As the boom bap drum pattern signals the beginning of the track, a haunting note is introduced. It creates an eerie atmosphere as it repeats, stalking you, probing menacingly. Just loud enough to hear above the drums. The jazz-infused instrumental offers an almost perfect backdrop. A sample of the Heath Brothers (Smilin Billy Suite) provides the ideal canvas for the young poet, Nasir Jones' song "One Love". The dark, musty beat produced by Q Tip succeeds in capturing New York of the 80s-90’s – in the Ronald Reagan and Rudy Giuliani era. It forces you to picture giant grey concrete monsters reaching for the skies, in what could be any New York housing project. Hallways reeking of urine; train tracks decorated in bold street art. Before a word is even uttered, visualizations of his surroundings are interjected into your head.  The intro continues with a man updating his friend on a robbery, which he is likely involved in as the lookout.

The scene progresses swiftly to the subject being passed a letter in prison from Nas as the song truly begins. At face value, the swiftness in the changing of the scenario may seem insignificant but it is representative of the somewhat inevitable reality that he and his peers face. The bleak prospects and overrepresentation of young black men in the justice system are offered to you firsthand. Nas, like many young black men, is forced to grow up quickly in his surroundings. Boroughs such as Queens, Brooklyn and the Bronx are plagued by high unemployment, which in turn lead to the flourishing of the drugs market. Wreaking devastation across black working-class neighborhoods.

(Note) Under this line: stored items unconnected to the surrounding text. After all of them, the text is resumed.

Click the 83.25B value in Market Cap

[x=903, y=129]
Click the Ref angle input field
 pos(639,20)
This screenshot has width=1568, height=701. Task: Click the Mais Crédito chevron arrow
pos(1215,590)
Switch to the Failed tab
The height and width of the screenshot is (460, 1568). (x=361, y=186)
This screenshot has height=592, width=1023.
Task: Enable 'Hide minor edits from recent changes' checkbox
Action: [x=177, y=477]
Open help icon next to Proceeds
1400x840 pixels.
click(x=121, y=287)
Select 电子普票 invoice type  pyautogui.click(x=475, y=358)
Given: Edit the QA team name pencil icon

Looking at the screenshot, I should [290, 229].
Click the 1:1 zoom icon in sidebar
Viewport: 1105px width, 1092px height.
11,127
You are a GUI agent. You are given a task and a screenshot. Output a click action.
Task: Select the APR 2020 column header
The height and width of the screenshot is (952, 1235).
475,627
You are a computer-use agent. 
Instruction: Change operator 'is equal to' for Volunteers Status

Forced to compact what could be multiple lives in a compressed period of time. These experiences are used in the formulation of Illmatic; what should not only be regarded as one of the best hip-hop albums ever made, but one of the greatest albums ever created of any genre. Such accolades do not come easily, the sentence somehow does not flow off the tongue with a natural ease, or with the same elegance and formality that describing say, a Beatles or Rolling Stones album as one of the greatest would. For a genre that uses the most amount of words and seemingly best resembles poetry in its purest form while incorporating complicated rhyme schemes and covering important themes from first-hand experiences-  hip-hop is still considered a lesser art form.

Race cannot be forgotten here. Higher disposable income means that the largest consumers of music (including hip-hop) are Caucasian, yet the music industry is arguably driven by black culture if not people. As binary lines are disposed of, cultures intertwined and genres merge,  racism & social inequality remain as strong as ever. Maybe it is time to go back to the old established belief that appreciating or replicating a culture does not equate to understanding it. The recent incident in which Kendrick Lamar awkwardly stops a performance midway to ask a white fan on stage to stop using the N-word springs to mind. In a genre created to provide a platform for those not allowed one to share pain and triumph, hip hop will always mean something different and something more to black people no matter how it evolves.

Just like those who create and treasure it, hip-hop will probably never get the recognition it deserves. No matter how many Pulitzers we earn. 

"Sometimes I sit back with a Buddha sack Mind's in another world, thinkin' How can we exist through the facts? Written in school textbooks, bibles et cetera. F*ck a school lecture, the lies get me vexed-er. So I be ghost from my projects I take my pen and pad for the weekend Hittin' L's while I'm sleepin' A two-day stay, you may say I need the time alone To relax my dome, no phone, left the 9 at home."